Success apart, Sarfati pegs 1996 because the 12 months issues modified. “The company was flourishing, and I was very much a Manhattanite. We lived and worked there; I would get a rash when I left!” she jokes. “Then, my landlord called and said he was raising our rent from $7 a square foot to $45. By then, we had 15,000 square feet. I didn’t know what to do.”
Transferring Components
Whereas the skin-care gross sales have been stable, Sarfati says subsequent steps for the corporate’s development can once more be credited to her husband’s unwavering help and good perspective. “When the rent went up, David came to the rescue and said: ‘Enough with paying rent! Let’s buy a building.’”

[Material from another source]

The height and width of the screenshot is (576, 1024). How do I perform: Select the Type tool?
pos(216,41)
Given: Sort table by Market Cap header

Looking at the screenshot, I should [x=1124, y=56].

However the place do you purchase a constructing in New York? “We were looking for a while, and then we started looking for a property and decided on Secaucus, because it’s close to Manhattan,” remembers Sarfati. “At that time, there were no trains going out there, but there were some buses, and we would run vans for our employees. At first, I was not very happy…I felt like I left Fifth Avenue for the middle of the desert. But all these years later, I can honestly say it was the best decision I ever made. We’ve made a beautiful facility. It is paradise.”
Paradise Island
In the present day, the Sarfatis nonetheless cross state traces to get to their 50,000-square-foot headquarters and coaching facility, the place the model impressively develops and manufactures each single product.
The success is just not misplaced on Lydia, who shares she usually feels overwhelmed driving as much as work and seeing not solely the workplace, however the locations the place her merchandise are being shipped: “Of course, you have dreams, and you have goals, and you have desires in business. My dad always said: ‘You plan and God is laughing.’ In this instance, we’ve planned and we are laughing because our goals and our objectives were met.”

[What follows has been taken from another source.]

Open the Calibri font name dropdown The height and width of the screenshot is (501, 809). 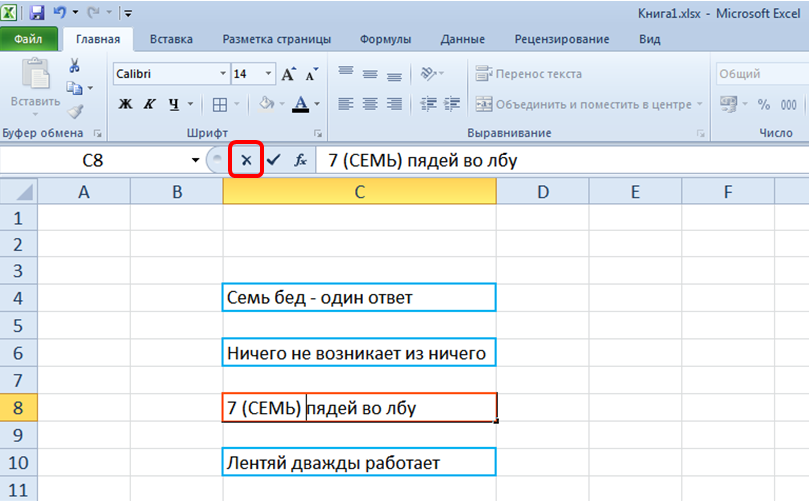(223, 74)
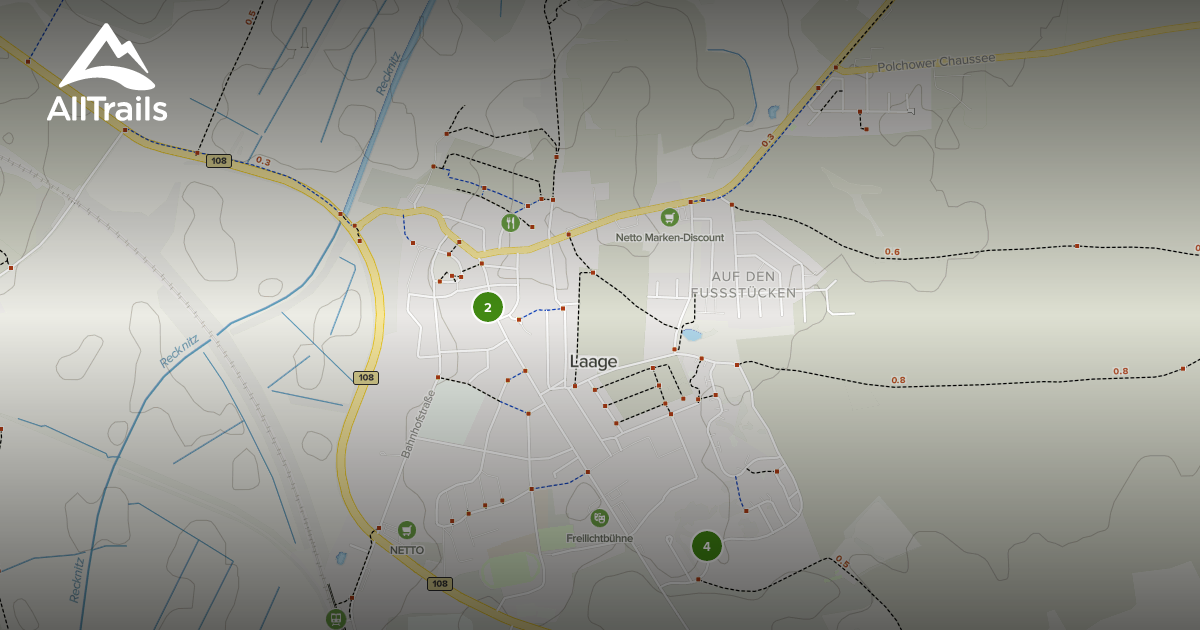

Enterprise apart, she is strict about holding household and work separate. (Along with David, their daughter Shiri has been with the corporate for 20-plus years). “I realized long ago that, in order to live together, sleep together and work together, you have to set boundaries, and we’ve done a good job at that,” she says. “My other rule is that when we get together socially, we don’t talk about business. If we did, we’d have no life!”